Aku menatapnya dengan tatapan tidak percaya, hatiku memanas.
"Tunangan? Tunangan mana yang ninggalin pasangannya bertahun-tahun tanpa kabar?"
"Aku tidak meninggalkanmu dan aku punya alasanku sendiri." Jawabnya tegas tanpa ada keraguan sedikitpun.
Aku tersenyum, "Hah... Pasti karena memang sejak awal pertunangan ini bukan mauku atau maumu dan kamu pergi gitu aja kan?" Tanyaku sinis.
"Dan aku sekarang kembali menebus semua waktu yang aku lewatkan."
"Untuk apa? Enam tahun kamu hilang entah kemana dan sekarang kamu bilang mau nebus semuanya?"Aku mendengus kesal. "Semuanya sudah terlambat, aku sudah menemukan bahagiaku sendiri dan itu bukan dari kamu." Aku menunjuk dadanya menggunakan telunjukku dan memberikan sedikit tekanan disana.
"Tinggalkan ayah dari anakmu itu, kamu masih berstatus tunanganku."
Raut wajahnya menggelap. Genggamannya semakin erat. Aku mulai merasakan sakit di daerah pergelangan tanganku.
"Lepaskan!"
Pintu lift terbuka dan seketika itu juga suaraku bergema.
Berpasang-pasang mata kini tertuju padaku dan juga Ralph. Aku yang merasa risih, menghentakkan tanganku dengan keras hingga genggaman tangannya terlepas dan kemudian berlari sekuat tenaga.

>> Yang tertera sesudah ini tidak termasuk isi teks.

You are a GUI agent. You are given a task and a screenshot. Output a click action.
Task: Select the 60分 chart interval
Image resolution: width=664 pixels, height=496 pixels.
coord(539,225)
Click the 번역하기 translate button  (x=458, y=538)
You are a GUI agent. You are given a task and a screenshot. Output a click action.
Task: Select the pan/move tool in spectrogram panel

"Lennox." Ralp berhasil mengejarku dan menangkap pergelangan tanganku lagi.
"... Ikut aku pulang, kita bicara."
Aku menatapnya tidak percaya, "Kita sudah selesai Ralph, tolong lepaskan tanganku, kamu menyakitiku."
"Tapi Len-"
Sekarang kami sudah menjadi bahan tontonan. Aku tidak suka keadaan seperti ini. "Tolong, lepaskan."
Ralph akhirnya melonggarkan genggamannya. Aku tidak ingin melewatkan kesempatan ini pun melepaskan genggaman itu sendiri. Aku berbalik dan berlari meninggalkan Ralph. Dia memanggil namaku sambil sedikit berteriak. Tapi aku tidak peduli. Aku berlari sambil menahan tangis yang akan pecah kapan saja. Kakiku terus membawaku menuju basement parkiran tempat aku memarkirkan mobilku.
Aku masuk kedalam mobil tanpa menyalakan mesin sama sekali. Aku merebahkan kepalaku ke sandaran kursi kemudi. Tangis yang sejak tadi ku tahan akhirnya pecah. Otakku kembali mengulang kejadian tadi dan kemudian mengingat kembali apa yang sudah terjadi. Kenapa disaat aku sudah mulai menata hatiku aku harus bertemu dengannya?